奇怪的Log file sync等待事件

1^#

发表于 2012-2-20 13:34:21 | 查看: 18103| 回复: 15

我们近期的一个重要业务数据库经常会发生Log file sync等待事件，每次发生事件大概2-3分钟左右。事件发生时，前端用户会感觉界面卡死，时间过后自动恢复。在系统日志中，发现有lgwr的trace 文件，其中的等待超时事件与log file sync事件时间一致，但原因一直没有找到。系统曾经依照SR工程师的建议，安装了如下3个补丁：11.2.0.2 PSU5, Patch:12378147, Patch: 12412983. 补丁安装后大概系统太平了4天，第五天开始再次出现。大家能不能共同分析一下原因呢？
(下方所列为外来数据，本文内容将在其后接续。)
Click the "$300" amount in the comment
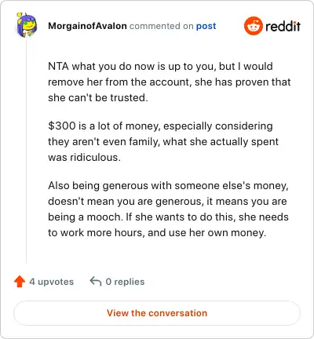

注：故障是2月9日首次出现，但业务层面确认，当天乃至前一天未有业务变更行为。

环境介绍：

IBM P570
AIX 6.1.0.4
Oracle 11.2.0.2 RAC （问题每次都发生在2号节点）
Veritas CFS

LGWR的报错日志：
*** 2012-02-17 05:24:14.196
*** SESSION ID:(6581.1) 2012-02-17 05:24:14.196
*** CLIENT ID:() 2012-02-17 05:24:14.196
*** SERVICE NAME:(SYS$BACKGROUND) 2012-02-17 05:24:14.196
*** MODULE NAME:() 2012-02-17 05:24:14.196
*** ACTION NAME:() 2012-02-17 05:24:14.196

Warning: log write elapsed time 3183ms, size 0KB

*** 2012-02-17 05:24:17.457
Warning: log write elapsed time 3198ms, size 16KB

*** 2012-02-17 05:24:19.887
Warning: log write elapsed time 2429ms, size 77KB

*** 2012-02-17 20:49:09.302
Warning: log write elapsed time 2838ms, size 42KB

*** 2012-02-18 01:33:12.584
Warning: log write broadcast wait time 116640ms (SCN 0xb86.1c436213)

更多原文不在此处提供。